The Lake Michigan shoreline also will be at risk if water levels — now near record levels — keep rising.

“Urban flooding is a huge issue for Cook County,” Kari K. Steele, president of the Metropolitan Water Reclamation District, said Thursday. “Even with having the capacity to store over a billion gallons of water, we still have an issue with residents getting water in their basements.”

Another recent report by Pro Publica said FEMA underestimates flood risk because insufficient funding means many FEMA maps showing flood-prone areas haven’t been updated for decades. The Center for Neighborhood Technology says most flooding now occurs outside FEMA’s official flood zones.

Moreover, many storm sewers are designed for “100-year storms,” which are so severe they should happen only once in a hundred years.

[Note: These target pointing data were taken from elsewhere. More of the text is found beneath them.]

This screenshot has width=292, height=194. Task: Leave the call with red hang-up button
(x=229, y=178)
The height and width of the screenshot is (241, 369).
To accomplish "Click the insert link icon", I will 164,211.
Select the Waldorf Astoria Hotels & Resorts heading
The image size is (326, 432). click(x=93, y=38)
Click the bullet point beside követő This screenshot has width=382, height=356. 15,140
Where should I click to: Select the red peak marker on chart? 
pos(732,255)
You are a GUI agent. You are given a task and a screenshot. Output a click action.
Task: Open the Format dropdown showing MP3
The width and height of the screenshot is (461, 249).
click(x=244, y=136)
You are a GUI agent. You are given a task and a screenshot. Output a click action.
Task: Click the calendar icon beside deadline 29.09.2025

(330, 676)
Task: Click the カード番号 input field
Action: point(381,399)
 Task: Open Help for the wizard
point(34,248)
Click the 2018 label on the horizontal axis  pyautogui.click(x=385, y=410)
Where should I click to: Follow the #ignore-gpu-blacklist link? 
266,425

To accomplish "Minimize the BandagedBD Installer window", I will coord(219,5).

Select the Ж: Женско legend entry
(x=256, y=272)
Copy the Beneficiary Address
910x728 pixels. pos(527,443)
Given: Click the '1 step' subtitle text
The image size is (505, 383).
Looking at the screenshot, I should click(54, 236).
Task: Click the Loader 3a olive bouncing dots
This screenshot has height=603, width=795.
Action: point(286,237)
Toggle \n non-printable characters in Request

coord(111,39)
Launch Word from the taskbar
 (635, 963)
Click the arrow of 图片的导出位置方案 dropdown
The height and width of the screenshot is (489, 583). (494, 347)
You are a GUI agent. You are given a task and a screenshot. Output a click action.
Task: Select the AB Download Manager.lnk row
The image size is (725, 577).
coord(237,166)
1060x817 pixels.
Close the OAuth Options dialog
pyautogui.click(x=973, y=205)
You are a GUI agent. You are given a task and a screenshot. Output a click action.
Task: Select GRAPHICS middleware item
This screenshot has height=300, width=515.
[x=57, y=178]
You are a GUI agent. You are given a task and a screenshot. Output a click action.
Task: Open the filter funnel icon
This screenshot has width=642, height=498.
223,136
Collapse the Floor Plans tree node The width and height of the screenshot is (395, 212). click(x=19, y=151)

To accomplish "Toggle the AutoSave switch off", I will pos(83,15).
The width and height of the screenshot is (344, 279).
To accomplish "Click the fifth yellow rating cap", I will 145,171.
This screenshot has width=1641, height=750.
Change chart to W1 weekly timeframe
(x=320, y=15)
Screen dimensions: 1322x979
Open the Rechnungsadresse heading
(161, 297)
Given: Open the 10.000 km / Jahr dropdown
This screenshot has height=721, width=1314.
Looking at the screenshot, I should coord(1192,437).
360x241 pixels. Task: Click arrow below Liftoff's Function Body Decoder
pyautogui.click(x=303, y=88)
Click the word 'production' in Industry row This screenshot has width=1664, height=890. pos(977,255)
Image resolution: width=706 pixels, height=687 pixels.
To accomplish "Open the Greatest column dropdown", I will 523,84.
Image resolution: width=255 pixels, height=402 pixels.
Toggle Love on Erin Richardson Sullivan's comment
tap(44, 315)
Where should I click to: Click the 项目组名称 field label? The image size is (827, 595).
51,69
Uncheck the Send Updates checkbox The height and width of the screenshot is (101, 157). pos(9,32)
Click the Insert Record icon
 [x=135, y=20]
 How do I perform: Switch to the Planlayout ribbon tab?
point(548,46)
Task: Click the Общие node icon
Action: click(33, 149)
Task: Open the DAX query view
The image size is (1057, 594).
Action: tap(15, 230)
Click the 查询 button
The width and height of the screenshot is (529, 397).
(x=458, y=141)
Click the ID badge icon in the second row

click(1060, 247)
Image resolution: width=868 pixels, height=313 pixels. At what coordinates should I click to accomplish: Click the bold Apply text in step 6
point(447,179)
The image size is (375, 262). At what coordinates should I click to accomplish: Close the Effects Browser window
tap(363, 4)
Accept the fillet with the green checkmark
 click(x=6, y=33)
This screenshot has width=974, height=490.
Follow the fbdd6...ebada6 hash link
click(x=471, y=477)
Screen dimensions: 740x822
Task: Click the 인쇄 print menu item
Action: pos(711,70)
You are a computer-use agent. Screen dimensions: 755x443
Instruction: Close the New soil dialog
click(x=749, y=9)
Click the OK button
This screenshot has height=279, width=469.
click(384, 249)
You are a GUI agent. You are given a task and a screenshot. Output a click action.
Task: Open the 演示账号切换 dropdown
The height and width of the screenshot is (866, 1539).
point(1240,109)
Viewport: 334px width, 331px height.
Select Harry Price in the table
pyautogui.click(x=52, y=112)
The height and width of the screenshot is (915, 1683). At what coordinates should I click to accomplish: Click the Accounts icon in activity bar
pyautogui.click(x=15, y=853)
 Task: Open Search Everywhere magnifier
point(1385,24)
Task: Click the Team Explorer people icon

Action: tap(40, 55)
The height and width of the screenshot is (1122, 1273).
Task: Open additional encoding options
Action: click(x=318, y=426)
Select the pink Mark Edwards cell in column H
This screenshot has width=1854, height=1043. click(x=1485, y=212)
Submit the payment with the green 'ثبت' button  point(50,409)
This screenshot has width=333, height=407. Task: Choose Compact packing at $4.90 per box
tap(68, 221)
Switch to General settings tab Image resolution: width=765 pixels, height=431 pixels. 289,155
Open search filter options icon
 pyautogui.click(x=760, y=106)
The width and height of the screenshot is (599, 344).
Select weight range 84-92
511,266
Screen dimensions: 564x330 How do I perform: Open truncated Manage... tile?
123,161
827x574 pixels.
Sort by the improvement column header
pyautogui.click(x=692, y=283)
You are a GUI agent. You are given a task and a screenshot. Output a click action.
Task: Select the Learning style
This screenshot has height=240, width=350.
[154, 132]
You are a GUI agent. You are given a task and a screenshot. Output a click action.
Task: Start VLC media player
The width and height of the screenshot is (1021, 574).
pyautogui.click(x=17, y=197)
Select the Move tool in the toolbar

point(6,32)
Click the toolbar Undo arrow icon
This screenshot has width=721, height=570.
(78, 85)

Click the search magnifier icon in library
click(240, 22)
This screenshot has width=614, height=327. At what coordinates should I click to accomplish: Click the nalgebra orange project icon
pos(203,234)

But as storms get stronger, the 100-year storms become more frequent.

When people buy homes, it’s not obvious to them that storm sewers built years ago are too small for heavier storms that now occur because warmer air can hold more moisture. The sewers simply can’t carry all that water away fast enough, even if there is capacity in reservoirs and tunnels, and basements flood.

The Metropolitan Water Reclamation District’s ambitious Tunnel and Reservoir Plan, often called the Deep Tunnel, has been a step forward, but even when it is finished in 2029, heavier rains will already have increased the need for more water retention.

But the answer isn’t just to draw newer, more accurate maps. The region needs a widespread, coordinated effort to manage rainfall by using techniques that help it soak into the ground instead of running into the nearest storm sewer.


Tombstones sit in standing water on May 18 at Bohemian National Cemetery, 5255 N. Pulaski Rd., after Chicago recorded 8.3 inches of precipitation over the month and set a record for the wettest May in city history.

Ashlee Rezin Garcia/Sun-Times

To reduce the amount of water flowing into storm sewers and waterways, municipalities have installed permeable pavement, building owners have put up green roofs and homeowners have put in rain barrels and rain gardens. This summer, the MWRD is accepting applications from local municipalities and public agencies to partner in installing green infrastructure throughout Cook County.

But the efforts so far are too much like the proverbial drop in the bucket, and projects by one municipality can be undermined by neighbors with lax regulations. We need stronger regulations, more intergovernmental cooperation and widespread use of an array of engineering techniques that reduce runoff to manageable levels. 

To develop a cohesive approach, as the Sun-Times reported in May, the Alliance for the Great Lakes, the Chicago Department of Planning and Development, the Chicago Metropolitan Agency for Planning, Friends of the Chicago River, the Cook County Forest Preserve District, the Lake County Stormwater Management Commission, the MWRD and other groups are creating a Chicago River Watershed Council to design ways to expand green infrastructure across the watershed and to expand and restore natural areas, which should help reduce flooding. We need to see more of this kind of thinking.

We now know we are at more risk of flooding than we thought. Let’s get to work.